[Stored data entries]

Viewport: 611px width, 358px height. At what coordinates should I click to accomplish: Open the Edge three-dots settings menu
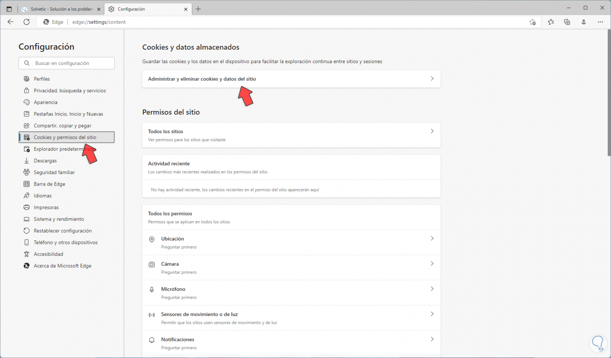[600, 22]
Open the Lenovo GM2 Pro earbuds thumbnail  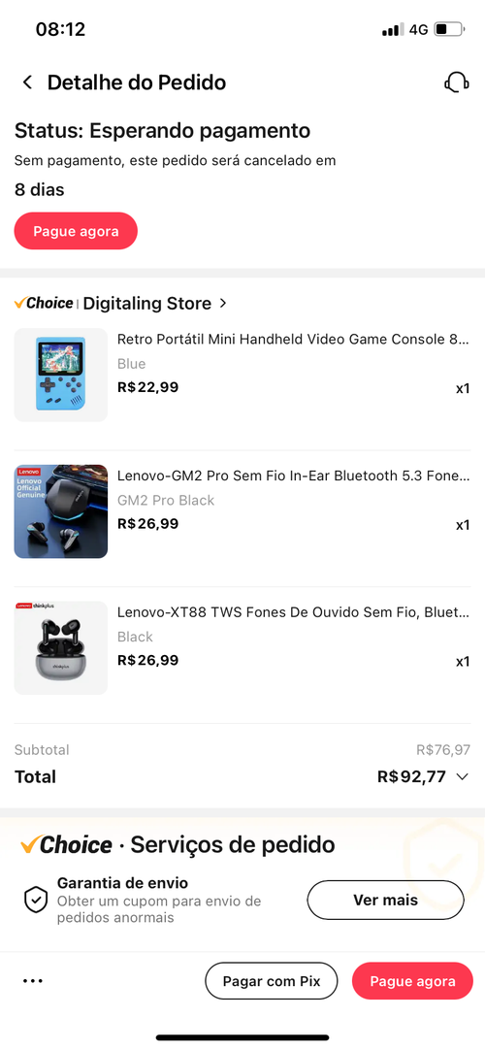coord(61,511)
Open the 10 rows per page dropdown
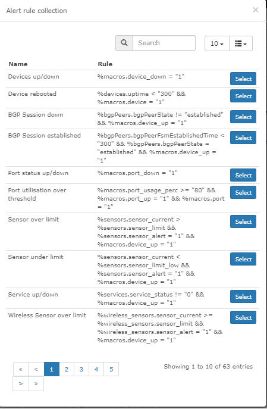The image size is (267, 409). (x=217, y=43)
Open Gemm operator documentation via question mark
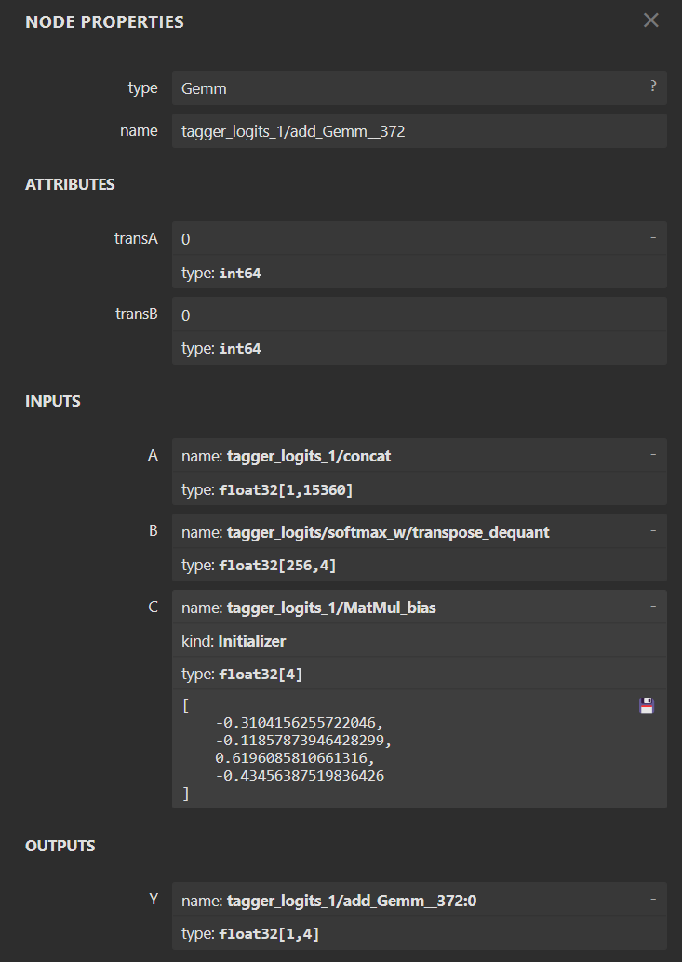 pyautogui.click(x=652, y=85)
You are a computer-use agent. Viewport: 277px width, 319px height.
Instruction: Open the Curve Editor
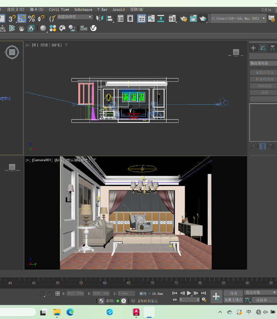[152, 19]
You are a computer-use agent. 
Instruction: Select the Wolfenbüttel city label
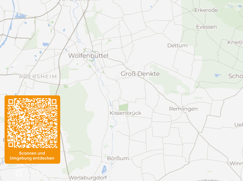pyautogui.click(x=88, y=56)
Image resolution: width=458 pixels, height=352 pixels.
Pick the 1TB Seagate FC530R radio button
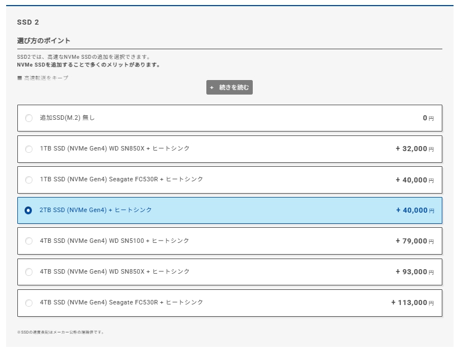29,180
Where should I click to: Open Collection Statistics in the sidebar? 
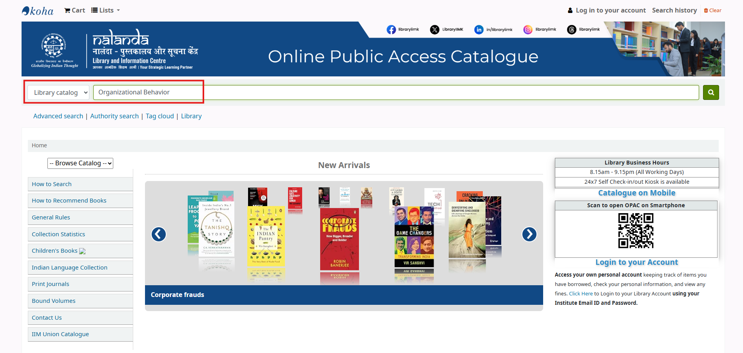tap(58, 234)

> What you are asked to do
Out of the records, collect only those lines that contain the string "computer".

> Expected answer
You are a computer-use agent. Viewport: 277px width, 319px height.
You are a computer-use agent. 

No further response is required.